Cat's Eye nous plonge dans le Japon des années 80. Rui, Hitomi et Ai Kisugi sont trois soeurs qui tiennent un café populaire le jour. La nuit, elles se transforment en Cat's Eye, un trio de voleuses de charme en justaucorps qui dérobe les oeuvres d'art dans les musées et qui tient la police en échec. L'inspecteur Toshio Utsumi du commissariat d'Inunaki enrage de ne pas arriver à leur mettre la main dessus alors même que les voleuses prennent la peine de prévenir la police de leurs futurs méfaits, tel un défi qu'elles leur auraient lancé.

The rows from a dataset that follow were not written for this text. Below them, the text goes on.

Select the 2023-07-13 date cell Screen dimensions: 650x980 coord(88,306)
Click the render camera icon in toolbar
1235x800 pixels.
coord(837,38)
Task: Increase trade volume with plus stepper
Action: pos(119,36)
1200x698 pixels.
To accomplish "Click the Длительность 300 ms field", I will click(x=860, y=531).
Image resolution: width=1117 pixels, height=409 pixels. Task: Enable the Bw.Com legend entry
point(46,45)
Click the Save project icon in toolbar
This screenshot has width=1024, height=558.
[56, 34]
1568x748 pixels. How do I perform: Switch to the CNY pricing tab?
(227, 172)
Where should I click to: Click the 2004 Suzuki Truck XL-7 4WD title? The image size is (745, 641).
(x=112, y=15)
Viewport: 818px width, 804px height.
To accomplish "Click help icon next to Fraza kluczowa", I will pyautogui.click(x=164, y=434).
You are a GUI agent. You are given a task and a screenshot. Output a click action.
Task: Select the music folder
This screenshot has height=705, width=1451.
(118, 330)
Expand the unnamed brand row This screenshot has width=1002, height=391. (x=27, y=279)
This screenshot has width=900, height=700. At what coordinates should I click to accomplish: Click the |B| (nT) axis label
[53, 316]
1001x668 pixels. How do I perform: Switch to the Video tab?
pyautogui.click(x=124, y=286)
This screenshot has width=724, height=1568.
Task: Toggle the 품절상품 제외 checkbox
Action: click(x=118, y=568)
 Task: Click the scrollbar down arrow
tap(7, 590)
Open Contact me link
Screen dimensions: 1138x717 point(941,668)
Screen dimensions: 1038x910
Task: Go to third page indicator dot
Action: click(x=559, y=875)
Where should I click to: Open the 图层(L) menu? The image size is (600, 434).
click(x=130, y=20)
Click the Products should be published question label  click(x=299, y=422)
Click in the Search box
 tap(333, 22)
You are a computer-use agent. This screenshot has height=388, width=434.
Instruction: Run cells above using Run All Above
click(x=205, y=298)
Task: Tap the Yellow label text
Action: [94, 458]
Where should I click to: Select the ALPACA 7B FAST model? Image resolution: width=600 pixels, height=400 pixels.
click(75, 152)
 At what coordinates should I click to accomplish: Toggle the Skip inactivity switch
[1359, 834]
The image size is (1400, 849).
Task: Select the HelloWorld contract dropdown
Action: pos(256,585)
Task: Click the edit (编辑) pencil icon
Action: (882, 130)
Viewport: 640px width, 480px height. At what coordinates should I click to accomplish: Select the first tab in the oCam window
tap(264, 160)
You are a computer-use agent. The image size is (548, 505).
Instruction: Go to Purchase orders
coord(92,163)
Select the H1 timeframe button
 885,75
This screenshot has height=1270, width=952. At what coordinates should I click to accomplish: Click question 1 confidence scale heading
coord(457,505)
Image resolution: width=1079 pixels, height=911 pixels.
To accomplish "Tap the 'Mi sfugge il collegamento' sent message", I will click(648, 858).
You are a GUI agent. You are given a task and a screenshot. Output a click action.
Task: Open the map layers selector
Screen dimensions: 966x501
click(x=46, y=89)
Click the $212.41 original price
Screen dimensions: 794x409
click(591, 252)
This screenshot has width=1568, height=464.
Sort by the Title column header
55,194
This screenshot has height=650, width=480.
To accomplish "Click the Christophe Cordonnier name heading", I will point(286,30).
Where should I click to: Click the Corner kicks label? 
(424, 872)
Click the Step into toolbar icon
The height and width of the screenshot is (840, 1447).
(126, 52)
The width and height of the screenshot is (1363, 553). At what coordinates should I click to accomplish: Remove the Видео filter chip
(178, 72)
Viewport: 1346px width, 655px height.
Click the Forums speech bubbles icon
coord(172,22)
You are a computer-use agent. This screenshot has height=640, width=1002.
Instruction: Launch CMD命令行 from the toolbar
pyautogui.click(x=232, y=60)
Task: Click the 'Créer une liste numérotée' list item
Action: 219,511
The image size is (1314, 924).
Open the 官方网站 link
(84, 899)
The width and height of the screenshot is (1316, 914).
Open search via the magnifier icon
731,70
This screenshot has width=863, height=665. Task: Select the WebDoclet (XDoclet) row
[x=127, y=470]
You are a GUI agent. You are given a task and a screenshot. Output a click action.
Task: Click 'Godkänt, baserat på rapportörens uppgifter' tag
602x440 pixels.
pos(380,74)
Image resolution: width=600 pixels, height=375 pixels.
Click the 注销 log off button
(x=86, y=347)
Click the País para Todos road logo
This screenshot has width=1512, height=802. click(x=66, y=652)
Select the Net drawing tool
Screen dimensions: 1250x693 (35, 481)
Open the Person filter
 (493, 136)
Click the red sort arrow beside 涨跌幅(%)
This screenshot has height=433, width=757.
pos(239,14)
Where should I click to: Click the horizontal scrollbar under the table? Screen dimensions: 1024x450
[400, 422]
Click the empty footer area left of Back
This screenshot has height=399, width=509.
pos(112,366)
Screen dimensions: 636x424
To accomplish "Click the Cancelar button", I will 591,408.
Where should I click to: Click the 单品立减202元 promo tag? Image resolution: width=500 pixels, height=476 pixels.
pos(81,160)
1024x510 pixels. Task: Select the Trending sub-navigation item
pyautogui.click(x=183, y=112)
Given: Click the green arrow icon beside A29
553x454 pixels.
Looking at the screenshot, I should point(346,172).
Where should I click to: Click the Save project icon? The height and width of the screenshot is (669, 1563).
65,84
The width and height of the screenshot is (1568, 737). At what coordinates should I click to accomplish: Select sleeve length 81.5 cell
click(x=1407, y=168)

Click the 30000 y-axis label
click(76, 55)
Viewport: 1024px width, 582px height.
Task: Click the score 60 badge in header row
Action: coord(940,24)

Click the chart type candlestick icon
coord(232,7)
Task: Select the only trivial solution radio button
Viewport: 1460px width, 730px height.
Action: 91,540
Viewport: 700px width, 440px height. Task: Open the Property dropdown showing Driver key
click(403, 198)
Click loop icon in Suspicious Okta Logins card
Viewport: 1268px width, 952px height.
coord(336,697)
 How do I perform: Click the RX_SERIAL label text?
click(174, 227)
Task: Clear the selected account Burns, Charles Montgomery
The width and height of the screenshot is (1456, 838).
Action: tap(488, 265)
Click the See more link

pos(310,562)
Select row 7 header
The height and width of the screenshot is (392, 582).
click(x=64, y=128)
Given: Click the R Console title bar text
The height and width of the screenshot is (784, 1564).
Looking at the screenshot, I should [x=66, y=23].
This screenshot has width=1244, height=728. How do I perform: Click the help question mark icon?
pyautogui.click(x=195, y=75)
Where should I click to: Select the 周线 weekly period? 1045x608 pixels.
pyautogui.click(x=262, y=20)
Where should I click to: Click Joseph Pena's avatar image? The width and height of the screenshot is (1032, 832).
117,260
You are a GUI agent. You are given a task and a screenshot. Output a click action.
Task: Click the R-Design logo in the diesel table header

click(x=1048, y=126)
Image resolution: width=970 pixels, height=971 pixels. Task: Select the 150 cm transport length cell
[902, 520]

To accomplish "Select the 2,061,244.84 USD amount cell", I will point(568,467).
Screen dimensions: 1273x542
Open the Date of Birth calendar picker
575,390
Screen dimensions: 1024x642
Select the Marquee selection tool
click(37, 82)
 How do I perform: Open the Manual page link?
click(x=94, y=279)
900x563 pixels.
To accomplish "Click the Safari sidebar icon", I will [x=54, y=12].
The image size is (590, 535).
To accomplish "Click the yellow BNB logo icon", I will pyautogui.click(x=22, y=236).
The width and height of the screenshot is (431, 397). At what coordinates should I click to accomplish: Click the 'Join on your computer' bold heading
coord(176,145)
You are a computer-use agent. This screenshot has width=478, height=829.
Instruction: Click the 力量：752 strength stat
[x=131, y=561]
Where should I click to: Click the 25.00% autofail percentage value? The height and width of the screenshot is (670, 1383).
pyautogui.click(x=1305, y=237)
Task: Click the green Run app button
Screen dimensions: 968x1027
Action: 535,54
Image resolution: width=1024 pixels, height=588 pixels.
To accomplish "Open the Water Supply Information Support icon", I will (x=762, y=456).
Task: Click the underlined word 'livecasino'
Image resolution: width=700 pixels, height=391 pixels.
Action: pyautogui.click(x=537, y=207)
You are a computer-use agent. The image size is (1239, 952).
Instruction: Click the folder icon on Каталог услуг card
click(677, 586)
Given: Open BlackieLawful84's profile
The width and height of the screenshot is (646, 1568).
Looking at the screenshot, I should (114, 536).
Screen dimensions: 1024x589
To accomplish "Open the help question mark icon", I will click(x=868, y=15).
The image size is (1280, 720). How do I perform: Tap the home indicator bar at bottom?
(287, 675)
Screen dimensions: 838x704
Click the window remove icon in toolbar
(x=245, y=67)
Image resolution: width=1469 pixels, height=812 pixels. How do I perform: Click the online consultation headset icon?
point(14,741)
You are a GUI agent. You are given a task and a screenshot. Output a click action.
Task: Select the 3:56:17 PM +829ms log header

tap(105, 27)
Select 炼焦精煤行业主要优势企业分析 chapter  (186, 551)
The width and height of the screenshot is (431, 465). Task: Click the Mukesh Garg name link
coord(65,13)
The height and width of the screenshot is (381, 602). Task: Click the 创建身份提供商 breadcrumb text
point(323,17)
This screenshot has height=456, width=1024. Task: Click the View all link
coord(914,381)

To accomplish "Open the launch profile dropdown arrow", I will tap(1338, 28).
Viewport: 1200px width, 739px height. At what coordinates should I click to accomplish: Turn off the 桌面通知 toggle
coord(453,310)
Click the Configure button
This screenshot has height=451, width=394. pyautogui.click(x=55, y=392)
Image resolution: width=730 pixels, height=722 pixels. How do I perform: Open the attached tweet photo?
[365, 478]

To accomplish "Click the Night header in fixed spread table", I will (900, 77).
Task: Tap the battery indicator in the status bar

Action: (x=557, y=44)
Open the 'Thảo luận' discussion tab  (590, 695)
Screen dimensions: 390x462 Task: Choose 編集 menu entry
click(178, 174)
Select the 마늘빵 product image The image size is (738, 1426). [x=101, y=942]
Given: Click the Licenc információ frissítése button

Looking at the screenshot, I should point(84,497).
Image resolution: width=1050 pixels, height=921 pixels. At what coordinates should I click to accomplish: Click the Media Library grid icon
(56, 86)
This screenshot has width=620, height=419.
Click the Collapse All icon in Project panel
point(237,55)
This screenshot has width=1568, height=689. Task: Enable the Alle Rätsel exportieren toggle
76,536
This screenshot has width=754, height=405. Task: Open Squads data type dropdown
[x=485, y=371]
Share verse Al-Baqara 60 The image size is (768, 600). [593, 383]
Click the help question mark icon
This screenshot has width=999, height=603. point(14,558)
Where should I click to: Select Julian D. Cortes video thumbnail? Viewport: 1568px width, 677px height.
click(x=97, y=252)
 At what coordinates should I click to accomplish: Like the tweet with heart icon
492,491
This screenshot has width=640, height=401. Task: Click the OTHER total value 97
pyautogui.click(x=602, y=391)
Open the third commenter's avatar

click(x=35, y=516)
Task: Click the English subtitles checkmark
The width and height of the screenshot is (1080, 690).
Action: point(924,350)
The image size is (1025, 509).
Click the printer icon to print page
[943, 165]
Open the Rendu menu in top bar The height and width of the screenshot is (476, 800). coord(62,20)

L'ironie du sort a voulu que Toshio soit le petit ami d'Hitomi depuis le lycée et qu'il rende régulièrement visite aux trois soeurs dans leur café. Alors que le quotidien de son chéri devient un enfer à cause de l'affaire Cat's Eye, Hitomi traverse une période de crise identitaire. Mais pour retrouver leur père disparu, le peintre Michael Heinz, Cat's Eye n'a d'autre choix que de poursuivre sa mission jusqu'au bout. Seulement, l'amour qu'elle partage avec Toshio résistera t-il à cette épreuve ? Et qu'adviendrait-il de leur relation s'il découvrait la véritable identité de Cat's Eye ?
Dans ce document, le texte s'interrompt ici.